The risk of severe injury climbs even faster. At just 31 mph, there’s a 50% chance of serious injury. This is why urban speed limits matter so much. The difference between a 25 mph zone and a 40 mph zone isn’t just 15 miles per hour of speed. It’s the difference between a crash that’s survivable and one that likely isn’t.

Larger Vehicles Pose Greater Risk

The shift toward SUVs and pickup trucks in the U.S. vehicle fleet has changed the math for pedestrians. A systematic review published in the journal Injury Prevention found that being struck by an SUV or light truck, compared to a standard passenger car, increases a pedestrian’s odds of dying by 44% for adults. For children, the picture is worse: kids face an 82% higher chance of dying when hit by an SUV or light truck versus a car.

The youngest children are most vulnerable. Those under 10 years old experienced a 130% increase in the odds of death when struck by an SUV compared to a car. The reason is partly geometric. The higher, flatter front ends of SUVs and trucks strike a child’s head and torso directly, while a car’s lower hood tends to push a pedestrian up and over, distributing the force differently.

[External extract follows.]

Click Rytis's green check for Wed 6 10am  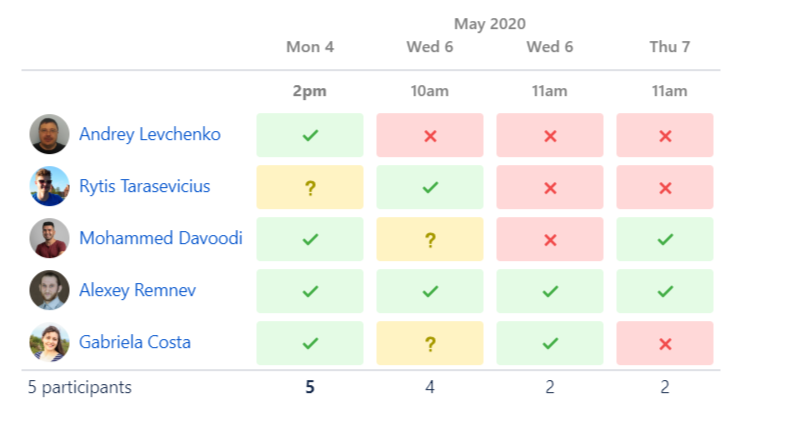430,187
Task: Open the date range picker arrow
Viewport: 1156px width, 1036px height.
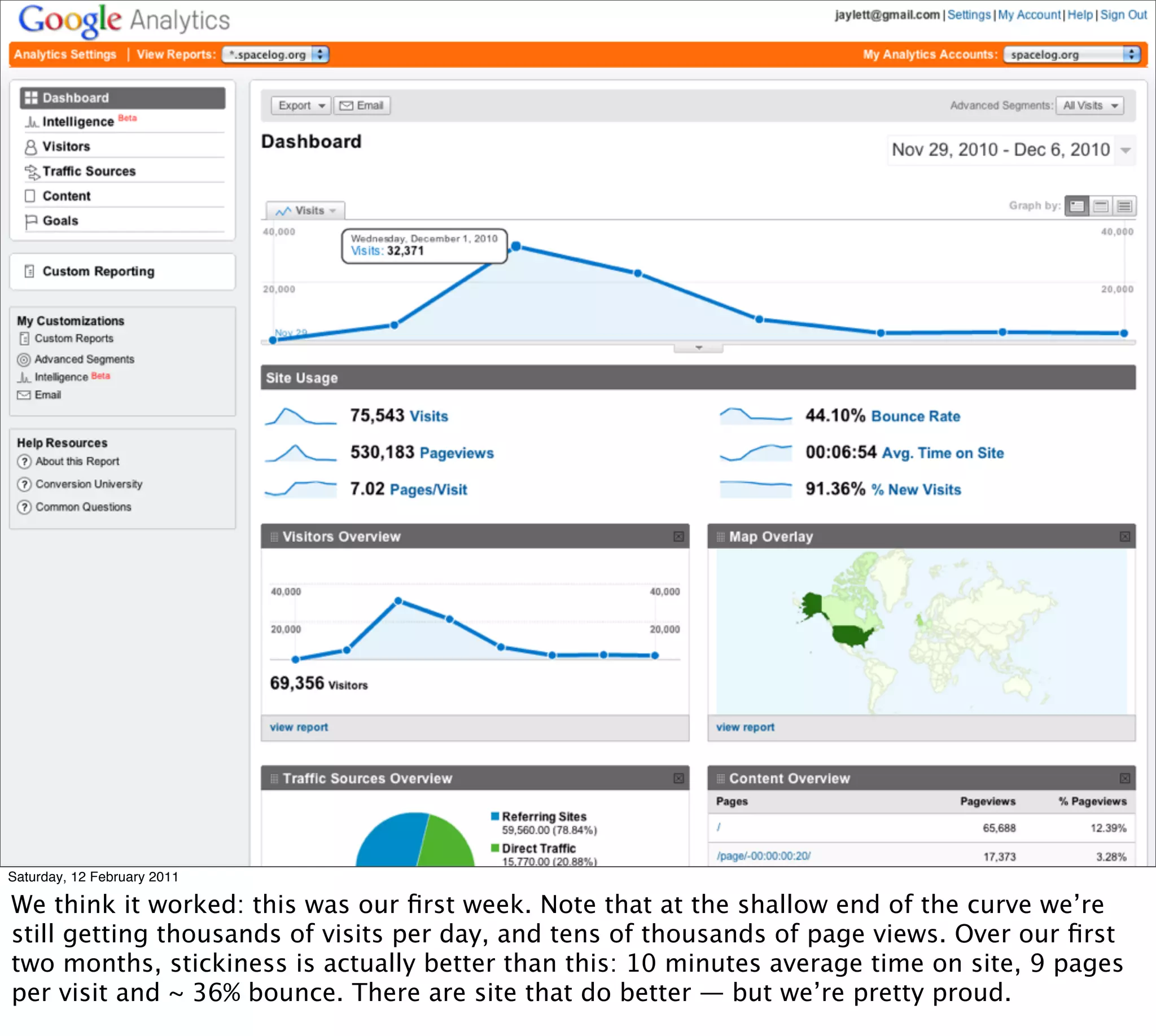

Alcohol’s Role in Fatal Crashes

Alcohol involvement is a persistent factor in pedestrian fatalities, and it cuts both ways. In roughly half of all fatal pedestrian crashes involving adults, either the driver, the pedestrian, or both had been drinking. About 40% of adult pedestrians killed in these crashes were themselves intoxicated at the time of the collision. Impaired judgment affects a person’s ability to gauge traffic gaps, stay on sidewalks, and cross at safe locations, which partly explains why so many fatal crashes happen outside intersections and after dark.

What’s Driving the U.S. Problem

No single factor explains why the United States loses more than 7,000 pedestrians a year while peer nations lose far fewer per capita. It’s a combination of reinforcing risks: faster roads, larger vehicles, more nighttime walking on roads without sidewalks, and road designs that prioritize vehicle throughput over pedestrian safety. Many U.S. arterial roads were built in the mid-20th century with virtually no pedestrian infrastructure, yet today they run through areas dense enough that people walk along and across them regularly.

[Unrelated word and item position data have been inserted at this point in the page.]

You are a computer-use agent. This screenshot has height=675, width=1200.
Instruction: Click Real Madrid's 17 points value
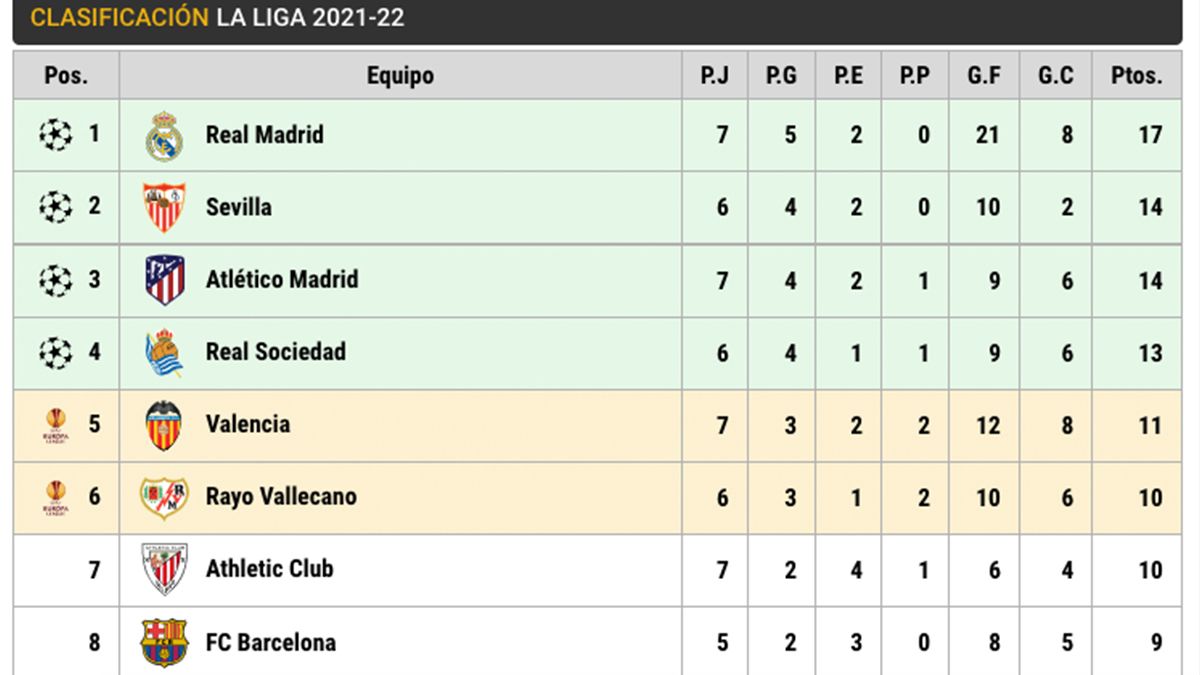pos(1150,135)
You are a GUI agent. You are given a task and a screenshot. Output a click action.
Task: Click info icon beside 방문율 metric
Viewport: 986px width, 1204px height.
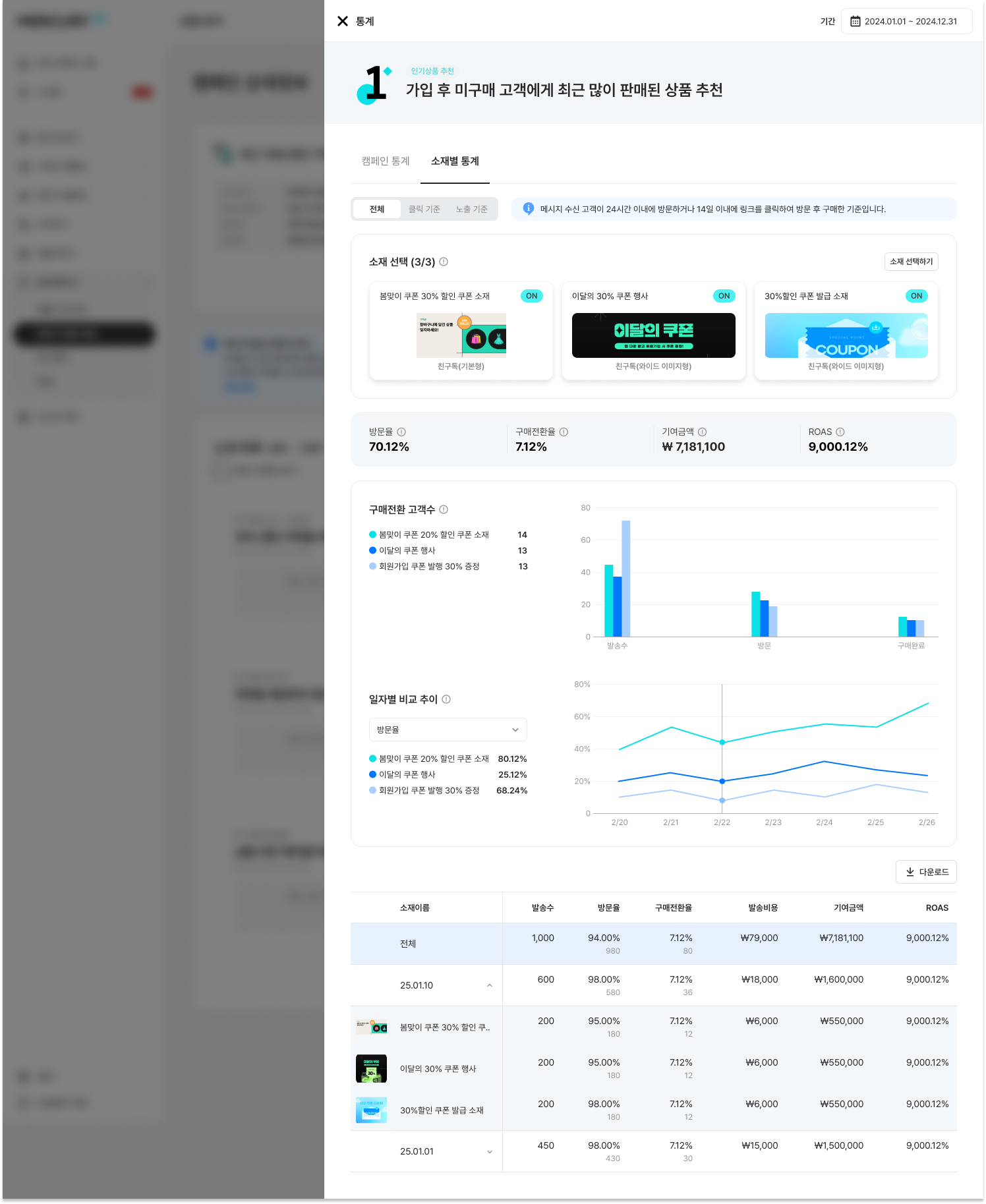coord(401,432)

Cities that have invested in proven countermeasures have seen results. Leading-edge pedestrian intervals at traffic signals (giving walkers a head start before cars get a green light), better street lighting, raised crosswalks, and road diets that reduce lanes and lower speeds all reduce fatalities. The preliminary 2025 data, showing the largest year-over-year decline in 15 years of tracking, suggests that some combination of these efforts and broader driving pattern changes may be gaining traction. Whether that trend holds will depend on sustained investment in the infrastructure that keeps people on foot alive.